■ Records for this task:
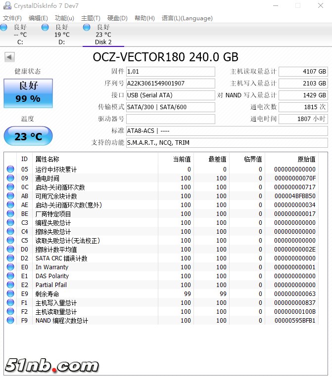Click the 23 °C temperature button
This screenshot has height=377, width=332.
28,136
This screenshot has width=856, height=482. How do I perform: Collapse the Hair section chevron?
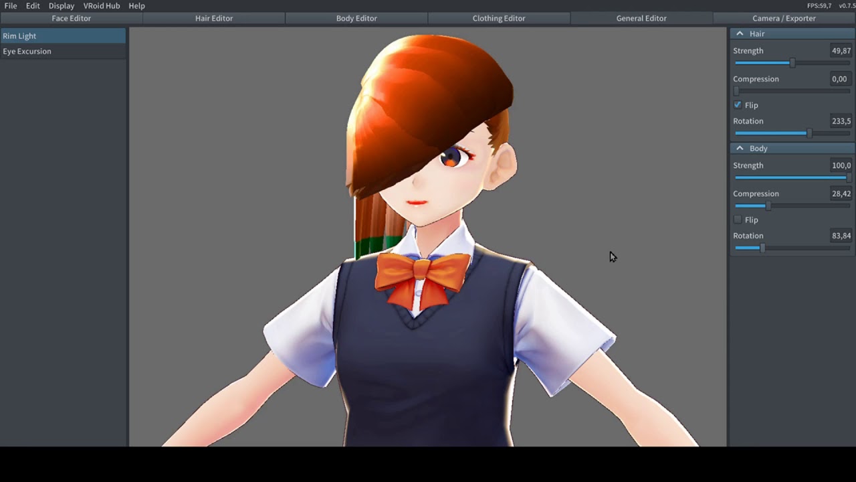point(740,33)
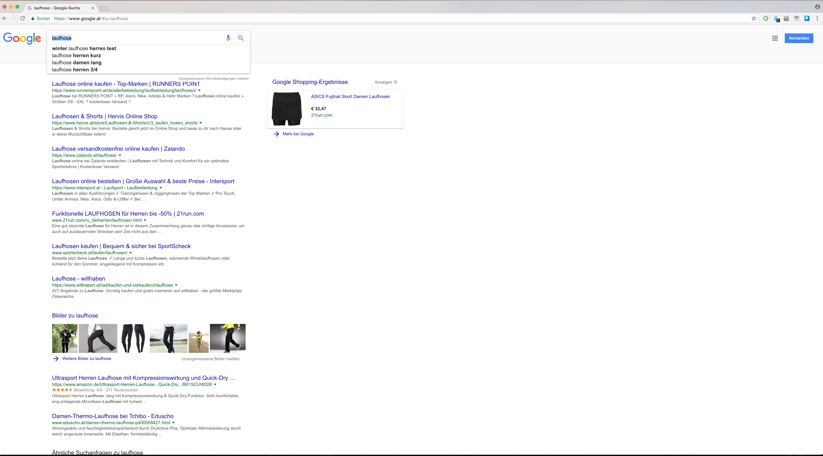823x456 pixels.
Task: Click the blue magnifier search icon
Action: (x=241, y=38)

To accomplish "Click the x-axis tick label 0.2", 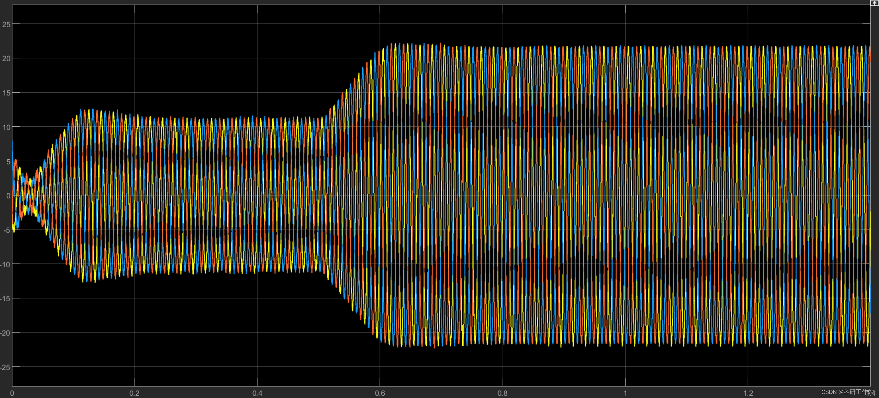I will click(134, 393).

■ What is asked: Copy each line of the items above that contains the string "height", treating uppercase and lowercase as different.

■ Exercise response:
This screenshot has height=377, width=332.
This screenshot has width=856, height=482. How do I perform: Collapse the Hair section chevron?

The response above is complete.